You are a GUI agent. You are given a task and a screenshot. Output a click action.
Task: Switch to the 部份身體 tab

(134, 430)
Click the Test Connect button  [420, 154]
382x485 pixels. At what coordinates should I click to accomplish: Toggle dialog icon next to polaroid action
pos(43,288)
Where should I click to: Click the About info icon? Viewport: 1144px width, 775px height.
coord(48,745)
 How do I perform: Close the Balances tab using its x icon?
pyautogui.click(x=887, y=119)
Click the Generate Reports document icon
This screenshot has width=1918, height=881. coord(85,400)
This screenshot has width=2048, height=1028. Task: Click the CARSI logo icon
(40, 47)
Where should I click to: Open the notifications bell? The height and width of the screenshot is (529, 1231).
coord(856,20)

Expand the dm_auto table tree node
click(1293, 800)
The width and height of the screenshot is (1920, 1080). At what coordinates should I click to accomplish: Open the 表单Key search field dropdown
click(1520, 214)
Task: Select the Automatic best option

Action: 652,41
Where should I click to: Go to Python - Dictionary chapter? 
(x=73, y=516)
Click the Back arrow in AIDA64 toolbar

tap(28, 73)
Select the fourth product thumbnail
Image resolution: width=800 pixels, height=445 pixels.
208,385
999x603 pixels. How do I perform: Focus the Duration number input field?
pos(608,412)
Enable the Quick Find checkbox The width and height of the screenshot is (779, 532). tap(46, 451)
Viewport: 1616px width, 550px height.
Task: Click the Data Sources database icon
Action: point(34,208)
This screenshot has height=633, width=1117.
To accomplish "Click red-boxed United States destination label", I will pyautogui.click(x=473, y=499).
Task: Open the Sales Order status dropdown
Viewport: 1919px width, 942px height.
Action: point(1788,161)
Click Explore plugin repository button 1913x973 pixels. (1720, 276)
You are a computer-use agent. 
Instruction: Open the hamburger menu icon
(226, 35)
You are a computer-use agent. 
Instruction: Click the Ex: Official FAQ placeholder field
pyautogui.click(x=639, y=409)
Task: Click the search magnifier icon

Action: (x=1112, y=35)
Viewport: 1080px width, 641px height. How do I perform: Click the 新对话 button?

____________

Rewrite all the rows above, replacing every "How do I perform" with "How can I do" and keeping everything else the same.

Complete answer ::
You are a GUI agent. You are given a task and a screenshot. Output a click action.
Task: Switch to the 部份身體 tab

(134, 430)
Click the Test Connect button  [420, 154]
382x485 pixels. At what coordinates should I click to accomplish: Toggle dialog icon next to polaroid action
pos(43,288)
Where should I click to: Click the About info icon? Viewport: 1144px width, 775px height.
coord(48,745)
 How can I do: Close the Balances tab using its x icon?
pyautogui.click(x=887, y=119)
Click the Generate Reports document icon
This screenshot has width=1918, height=881. coord(85,400)
This screenshot has width=2048, height=1028. Task: Click the CARSI logo icon
(40, 47)
Where should I click to: Open the notifications bell? The height and width of the screenshot is (529, 1231).
coord(856,20)

Expand the dm_auto table tree node
click(1293, 800)
The width and height of the screenshot is (1920, 1080). At what coordinates should I click to accomplish: Open the 表单Key search field dropdown
click(1520, 214)
Task: Select the Automatic best option

Action: 652,41
Where should I click to: Go to Python - Dictionary chapter? 
(x=73, y=516)
Click the Back arrow in AIDA64 toolbar

tap(28, 73)
Select the fourth product thumbnail
Image resolution: width=800 pixels, height=445 pixels.
208,385
999x603 pixels. How can I do: Focus the Duration number input field?
pos(608,412)
Enable the Quick Find checkbox The width and height of the screenshot is (779, 532). tap(46, 451)
Viewport: 1616px width, 550px height.
Task: Click the Data Sources database icon
Action: point(34,208)
This screenshot has height=633, width=1117.
To accomplish "Click red-boxed United States destination label", I will pyautogui.click(x=473, y=499).
Task: Open the Sales Order status dropdown
Viewport: 1919px width, 942px height.
Action: point(1788,161)
Click Explore plugin repository button 1913x973 pixels. (1720, 276)
You are a computer-use agent. 
Instruction: Open the hamburger menu icon
(226, 35)
You are a computer-use agent. 
Instruction: Click the Ex: Official FAQ placeholder field
pyautogui.click(x=639, y=409)
Task: Click the search magnifier icon

Action: (x=1112, y=35)
Viewport: 1080px width, 641px height. How can I do: Click the 新对话 button?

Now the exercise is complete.